I expect him to attack me too, but instead he runs.

He hits the front door hard, shoulder first, and it swings open, letting in a blast of cold night air. He stops. Just for a moment—one foot in, one foot out—and when he looks back, his voice comes out wrong. High and thin.

"I'm sorry."

He pauses like he’s going to say something else, and for one horrible second I think he's coming back. Then the sirens echo in the distance. They’re faint and far away, but they’re growing. The man’s body jerks.

Tck. Tck.Tck.

Something on him rattles with the movement.

He runs and the door falls shut behind him, his boots slap fast on the pavement outside, and then there's nothing.

The silence is the loudest thing I've ever heard. It pounds in my ears with each step.

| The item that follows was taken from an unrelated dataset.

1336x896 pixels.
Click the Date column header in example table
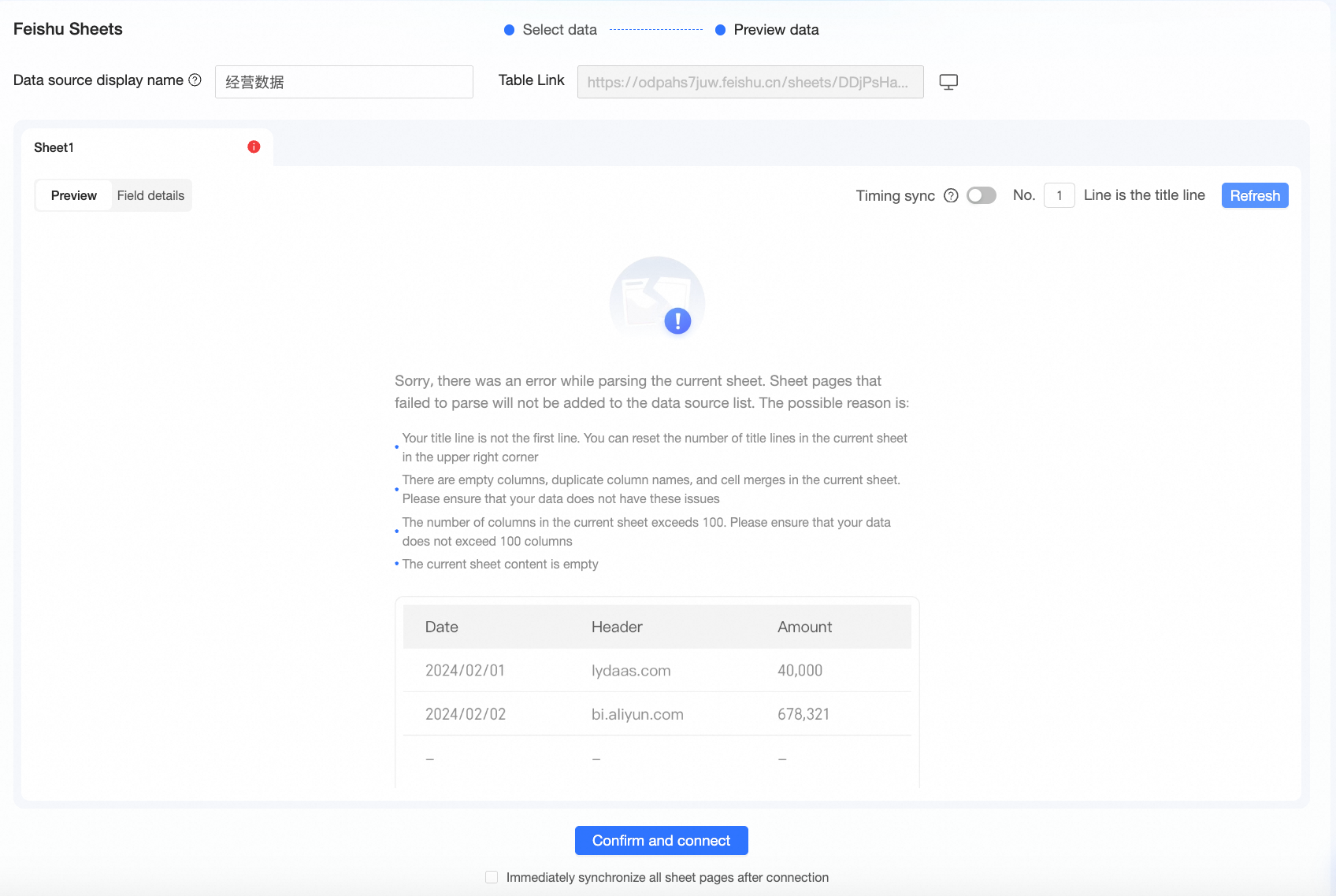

My legs are shaking so badly I can feel it in my teeth.

I come to a stop next to Mamá’s body, and my foot slides out from under me. The ground comes up, my knee connecting hard with the floor, but I don’t feel anything.

"Mamá?" I grab her hand. It's warm. "Mamá, please. Please look at me."

She doesn't move.

She just stares up at the ceiling with hollow, blank eyes.

Reaching out, I shift her weight toward me, pulling her into my lap. Her skin pulls open along her side, exposing the red, raw muscle beneath.